Back in November I had the opportunity to review Paige Dearth’s first novel, Believe Like a Child. Later, she gracefully agreed to an interview with me, which you can read here. Now, after some great anticipation, I’ve gotten to read her latest book, When Smiles Fade. Taking place during roughly the same time as her first book, When Smiles Fade follows a young girl named Emma as she attempts to make her way through a tough childhood in Pennsylvania.
Emma and her sister, Gracie, have grown up in an extremely oppressive household. Their father, Piper, is a drunk that takes out his anger on the two of them, with Emma bearing the brunt of the assault in order to protect Gracie, who is younger and far more delicate than Emma. Despite Emma’s attempts to limit the abuse to herself only, one day Piper beats Gracie and leaves her to die in the basement of their home. That’s when Emma decides to do something to stop these abuses, but sadly it is not enough to stem the flow of abuse that she suffers from others during her life. She and Gracie eventually are able to run away and begin a new life on the streets of Philadelphia, meeting others along the way that aid them and help them to survive. Emma begins dancing at the same club that Alessa did in Believe Like a Child, and their stories overlap briefly. Just like Alessa, Emma is struggling to survive with the cards dealt to her, and is able to find a strength that she didn’t know existed deep within her.
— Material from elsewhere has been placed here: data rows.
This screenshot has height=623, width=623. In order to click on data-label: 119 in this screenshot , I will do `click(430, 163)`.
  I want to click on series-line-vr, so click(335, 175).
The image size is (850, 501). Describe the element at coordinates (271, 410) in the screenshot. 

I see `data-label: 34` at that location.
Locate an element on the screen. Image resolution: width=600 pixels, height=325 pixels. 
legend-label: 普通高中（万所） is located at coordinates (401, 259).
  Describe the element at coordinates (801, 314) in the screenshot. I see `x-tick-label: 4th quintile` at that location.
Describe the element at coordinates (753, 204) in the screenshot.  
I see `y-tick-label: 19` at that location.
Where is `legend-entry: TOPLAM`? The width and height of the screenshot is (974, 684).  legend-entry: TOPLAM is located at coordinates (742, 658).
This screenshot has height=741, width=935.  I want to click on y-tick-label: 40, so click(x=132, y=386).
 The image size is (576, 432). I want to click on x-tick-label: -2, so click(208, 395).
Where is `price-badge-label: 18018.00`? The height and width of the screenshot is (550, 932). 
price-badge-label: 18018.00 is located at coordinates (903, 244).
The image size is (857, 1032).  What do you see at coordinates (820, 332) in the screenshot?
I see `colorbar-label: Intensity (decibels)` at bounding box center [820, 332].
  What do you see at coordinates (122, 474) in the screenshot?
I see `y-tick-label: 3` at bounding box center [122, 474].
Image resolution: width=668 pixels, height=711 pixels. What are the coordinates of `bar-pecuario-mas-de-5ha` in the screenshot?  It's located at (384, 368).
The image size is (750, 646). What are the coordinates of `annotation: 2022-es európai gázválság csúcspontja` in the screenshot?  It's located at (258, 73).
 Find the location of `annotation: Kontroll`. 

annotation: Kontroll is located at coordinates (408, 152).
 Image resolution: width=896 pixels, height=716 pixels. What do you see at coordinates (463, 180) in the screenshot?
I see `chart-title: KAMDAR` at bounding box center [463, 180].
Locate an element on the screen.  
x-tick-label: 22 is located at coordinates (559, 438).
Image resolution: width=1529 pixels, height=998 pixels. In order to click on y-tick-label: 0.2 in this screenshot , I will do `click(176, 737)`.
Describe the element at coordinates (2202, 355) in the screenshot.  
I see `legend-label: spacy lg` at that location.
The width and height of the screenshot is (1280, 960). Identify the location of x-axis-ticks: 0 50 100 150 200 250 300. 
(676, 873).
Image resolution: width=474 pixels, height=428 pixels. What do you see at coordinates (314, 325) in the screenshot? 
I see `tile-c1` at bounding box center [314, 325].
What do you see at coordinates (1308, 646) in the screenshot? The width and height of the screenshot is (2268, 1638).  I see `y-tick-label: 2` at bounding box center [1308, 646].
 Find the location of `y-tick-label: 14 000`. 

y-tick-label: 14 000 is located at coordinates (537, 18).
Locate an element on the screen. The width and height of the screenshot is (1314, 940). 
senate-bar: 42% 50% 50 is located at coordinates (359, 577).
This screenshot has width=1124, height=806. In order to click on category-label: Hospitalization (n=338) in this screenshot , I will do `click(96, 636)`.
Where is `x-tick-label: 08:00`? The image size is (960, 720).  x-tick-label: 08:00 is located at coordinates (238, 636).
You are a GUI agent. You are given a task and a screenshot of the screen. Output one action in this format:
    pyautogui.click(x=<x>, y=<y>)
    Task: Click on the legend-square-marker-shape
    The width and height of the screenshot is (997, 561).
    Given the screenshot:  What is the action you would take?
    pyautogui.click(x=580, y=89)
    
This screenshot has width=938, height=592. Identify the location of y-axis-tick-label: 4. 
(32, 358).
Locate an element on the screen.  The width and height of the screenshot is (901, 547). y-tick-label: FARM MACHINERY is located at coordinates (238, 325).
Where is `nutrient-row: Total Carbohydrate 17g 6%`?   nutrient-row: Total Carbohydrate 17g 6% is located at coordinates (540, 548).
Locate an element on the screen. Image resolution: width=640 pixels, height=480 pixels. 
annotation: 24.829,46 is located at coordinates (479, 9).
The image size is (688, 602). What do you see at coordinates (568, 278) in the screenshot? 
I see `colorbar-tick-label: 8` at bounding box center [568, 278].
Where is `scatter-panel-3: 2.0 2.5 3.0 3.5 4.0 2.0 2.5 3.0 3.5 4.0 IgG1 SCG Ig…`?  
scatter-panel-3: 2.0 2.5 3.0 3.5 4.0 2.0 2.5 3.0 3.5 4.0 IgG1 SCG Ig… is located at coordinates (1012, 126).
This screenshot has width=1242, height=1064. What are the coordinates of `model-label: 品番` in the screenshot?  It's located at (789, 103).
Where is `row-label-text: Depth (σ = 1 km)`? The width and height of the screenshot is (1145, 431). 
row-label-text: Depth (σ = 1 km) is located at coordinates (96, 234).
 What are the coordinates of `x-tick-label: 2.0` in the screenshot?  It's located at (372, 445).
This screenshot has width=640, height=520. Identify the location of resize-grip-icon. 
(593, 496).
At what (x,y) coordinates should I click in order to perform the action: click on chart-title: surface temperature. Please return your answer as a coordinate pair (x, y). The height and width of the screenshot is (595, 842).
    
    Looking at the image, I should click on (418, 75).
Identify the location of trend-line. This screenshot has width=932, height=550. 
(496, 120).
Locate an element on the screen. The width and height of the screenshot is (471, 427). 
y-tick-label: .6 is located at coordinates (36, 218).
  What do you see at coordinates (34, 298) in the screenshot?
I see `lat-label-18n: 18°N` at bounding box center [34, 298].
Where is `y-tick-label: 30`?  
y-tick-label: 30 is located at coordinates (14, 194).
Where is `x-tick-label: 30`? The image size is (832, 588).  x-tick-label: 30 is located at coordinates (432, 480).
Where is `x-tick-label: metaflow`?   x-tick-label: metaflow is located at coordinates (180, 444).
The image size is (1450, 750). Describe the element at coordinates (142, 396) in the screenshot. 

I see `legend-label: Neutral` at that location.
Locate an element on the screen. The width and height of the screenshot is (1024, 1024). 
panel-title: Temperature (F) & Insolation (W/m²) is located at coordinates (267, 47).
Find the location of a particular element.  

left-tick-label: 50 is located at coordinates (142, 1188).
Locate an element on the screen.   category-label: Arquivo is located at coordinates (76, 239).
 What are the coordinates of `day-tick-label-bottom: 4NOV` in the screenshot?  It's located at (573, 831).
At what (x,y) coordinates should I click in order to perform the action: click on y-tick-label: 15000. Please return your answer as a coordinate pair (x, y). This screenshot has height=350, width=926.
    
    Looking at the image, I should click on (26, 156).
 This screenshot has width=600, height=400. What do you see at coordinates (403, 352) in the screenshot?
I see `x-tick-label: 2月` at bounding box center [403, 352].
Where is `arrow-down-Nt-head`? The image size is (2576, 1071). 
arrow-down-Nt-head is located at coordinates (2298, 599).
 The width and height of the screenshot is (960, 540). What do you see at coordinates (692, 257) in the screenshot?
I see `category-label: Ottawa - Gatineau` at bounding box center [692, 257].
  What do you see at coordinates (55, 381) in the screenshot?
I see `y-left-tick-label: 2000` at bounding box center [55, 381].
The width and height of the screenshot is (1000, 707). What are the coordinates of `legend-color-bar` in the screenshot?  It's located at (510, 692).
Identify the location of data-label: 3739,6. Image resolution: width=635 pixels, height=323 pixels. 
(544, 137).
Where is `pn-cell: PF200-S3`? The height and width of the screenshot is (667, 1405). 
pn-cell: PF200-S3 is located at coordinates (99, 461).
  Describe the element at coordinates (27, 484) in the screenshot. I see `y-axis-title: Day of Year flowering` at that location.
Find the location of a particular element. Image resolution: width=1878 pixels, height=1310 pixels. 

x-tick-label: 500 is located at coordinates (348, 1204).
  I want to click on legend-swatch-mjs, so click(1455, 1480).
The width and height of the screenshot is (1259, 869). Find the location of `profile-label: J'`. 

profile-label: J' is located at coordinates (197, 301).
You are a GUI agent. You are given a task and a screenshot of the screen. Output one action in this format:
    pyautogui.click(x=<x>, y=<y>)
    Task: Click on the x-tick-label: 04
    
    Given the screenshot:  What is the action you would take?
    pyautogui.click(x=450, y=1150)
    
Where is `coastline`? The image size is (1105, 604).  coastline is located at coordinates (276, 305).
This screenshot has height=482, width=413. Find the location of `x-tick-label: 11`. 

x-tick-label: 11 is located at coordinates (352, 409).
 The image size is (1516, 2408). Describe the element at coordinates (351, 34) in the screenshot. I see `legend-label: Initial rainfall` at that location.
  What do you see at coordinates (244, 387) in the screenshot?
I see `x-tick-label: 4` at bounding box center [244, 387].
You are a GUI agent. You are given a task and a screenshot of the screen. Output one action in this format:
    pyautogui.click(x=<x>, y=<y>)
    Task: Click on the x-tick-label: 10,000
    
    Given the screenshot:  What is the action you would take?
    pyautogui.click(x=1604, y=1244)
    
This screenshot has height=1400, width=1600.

Will she and Gracie be able to find a new life outside of the abuses they both share?
When I began to read When Smiles Fade, I immediately noticed a lot of parallels to Believe Like a Child, in that a child/teen is abused in a shocking manner and must fight for survival in a very difficult environment. While Believe Like a Child outlined Alessa’s story and touched on Alessa’s life as a dancer and prostitute, When Smiles Fade painted a broader picture of what life on the streets was like for Gracie and Emma. Emma is a strong character, and uses her strength to protect herself and her sister, even if it means committing grave crimes in order to do so. This brought up the question as to the legality of the choices that Emma makes in order to save herself and her sister. On one hand they are subjected to brutal attacks that leave them incredibly battered, but there is also an element of premeditation to Emma’s crimes in order to remove the sources of abuse in her life altogether. Although they may have not been legal, they were most certainly morally right in my opinion, as the suffering both girls had endured because of these people was too great to ignore.
Besides these darker parts, this book has brighter spots, such as when Gracie and Emma meet another homeless teen named Sydney who helps them find shelter and a sense of belonging with her group of friends. Sydney is a great representation of all the good that people can do to help others when they truly have nothing left. It should be everyone’s goal to be more like Sydney and realize that even though someone is without a place to stay, they are still entitled to just as many rights and basic human needs just like all of us. In short, Dearth’s book is a great continuation of her look into the life of those who are abused and neglected. It is a great wake up call for all of us to help those in need, so go volunteer your time and help those who are less fortunate than you.
4 out of 5 stars
When Smiles Fade by Paige Dearth
Paperback: 470 pages
Special thanks to Paige Dearth for my review copy!